JK Minta Dubes Jelaskan Kebijakan RI ke Negara Sahabat

Dheri Agriesta    •    11 November 2015 19:02 WIB
duta besar
JK Minta Dubes Jelaskan Kebijakan RI ke Negara Sahabat
Presiden dan Wakil Presiden RI. Antara Foto

Metrotvnews.com, Jakarta: Tugas seorang duta besar saat ini tidak hanya urusan diplomasi politik. Duta besar juga harus bisa menjelaskan kebijakan-kebijakan negara ke pemerintah negara sahabat.

Wakil Presiden Jusuf Kalla menyampaikan duta besar harus menguasai materi kebijakan negara termasuk berkaitan dengan ekonomi. Hal itu, menurut JK, membuat tantangan pekerjaan duta besar makin tinggi.

"Dubes itu menjelaskan kebijakan bangsa yang tentu harus diketahui," kata JK usai memberikan arahan kepada 33 duta besar di kantor Kementerian Luar Negeri, Jakarta Pusat, Rabu (11/11/2015).

Lebih jauh, JK menuturkan tantangan masing-masing duta besar berbeda-beda, tergantung di negara mana mereka ditempatkan. Demikian juga dengan cara mengatasi tantangan itu.

Menteri Luar Negeri Retno Marsudi berharap duta besar terpilih bisa memperjuangkan kepentingan nasional.
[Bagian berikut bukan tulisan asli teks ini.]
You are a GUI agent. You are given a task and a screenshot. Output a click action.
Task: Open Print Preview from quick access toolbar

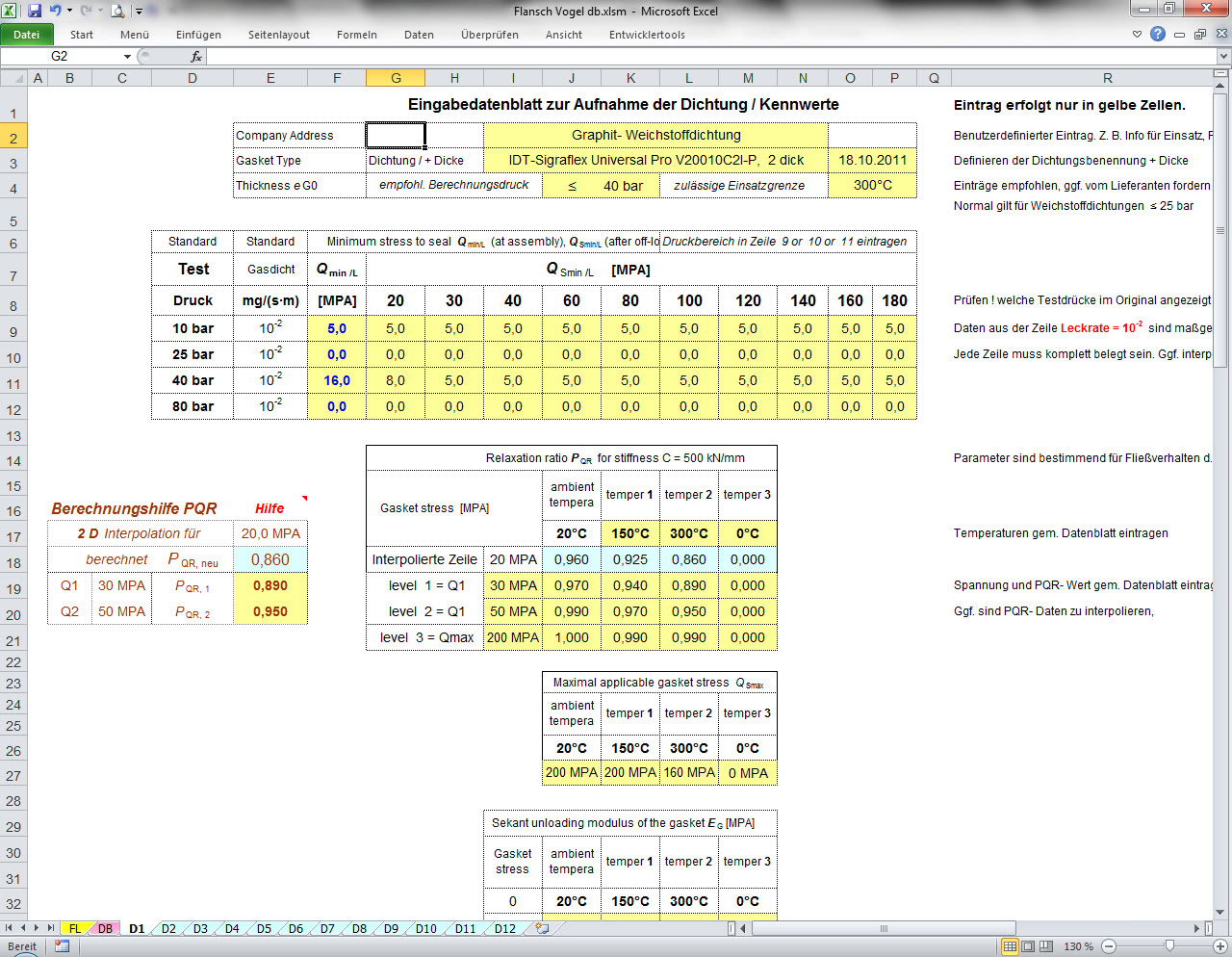117,12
Sebelumnya, para duta besar mendapat arahan dari Presiden Joko Widodo dan menteri Kabinet Kerja.

33 duta besar Indonesia:

1. Hasan Bagis, untuk Uni Emirat Arab

2. Safira Machrusah, untuk Aljazair

3. Bambang Antarikso, untuk Irak

4. Husnan Bey Fananie, untuk Azerbaijan

5. Ahmad Rusdi, untuk Kerajaan Thailand

6. Yuri Octavian Thamrin, untuk Kerajaan Belgia dan merangkap Keharyapatihan Luksemburg dan Uni Eropa

7. Helmy Fauzi, untuk Republik Mesir

8. Mayjen TNI (Purn) Mochammad Luthfie Wittoeng, untuk Republik Bolivarian Venezuela

9. Mansyur Pangeran, untuk Republik Senegal

10. I Gusti Agung Wesaka Puja, untuk Kerajaan Belanda merangkap OPCW

11. Marsekal Madya TNI (Purn) Muhammad Basri Sidehab, untuk Qatar

12. Ibnu Hadi, untuk Republik Sosialis Vietnam

13. Alfred Tanduk Palembangan, untuk Republik Kuba

14. Wiwiek Setyawati Firman, untuk Republik Finlandia

15. Iwan Suyudhie Amri, untuk Republik Islam Pakistan

16. Muhammad Ibnu Said, untuk Kerajaan Denmark

17. Rizal Sukma, untuk Kerajaan Inggris merangkap Republik Irlandia

18. Tito Dos Santos Baptista, untuk Republik Mozambique

19. Mohammad Wahid Supriyadi, untuk Federasi Rusia

20. Musthofa Taufik Abdul Latif, untuk Kesultanan Oman

21. R Soehardjono Sastromihardjo, untuk Republik Kenya

22. Marsekal Madya TNI (Purn) Budhy Santoso, untuk Republik Panama

23. Dian Triansyah Djani, Perutusan Tetap PBB

24. Diennaryati Tjokrisuprihatono, untuk Republik Ekuador

25. Agus Maftuh Abegebriel, untuk Kerajaan Arab Saudi

26. Amelia Achmad Yani, untuk Bosnia-Herzegovina

27. I Gede Ngurah Swajaya, untuk Republik Singapura

28. Sri Astari Rasjid, untuk Republik Bulgaria

29. R Bagas Hapsoro, untuk Kerajaan Swedia

30. Octavino Alimudin, untuk Republik Islam Iran

31. Antonius Agus Sriyono, untuk Tahta Suci Vatican

32. Eddy Basuki, untuk Republik Namibia

33. Alexander Litaay untuk Republik Kroasia.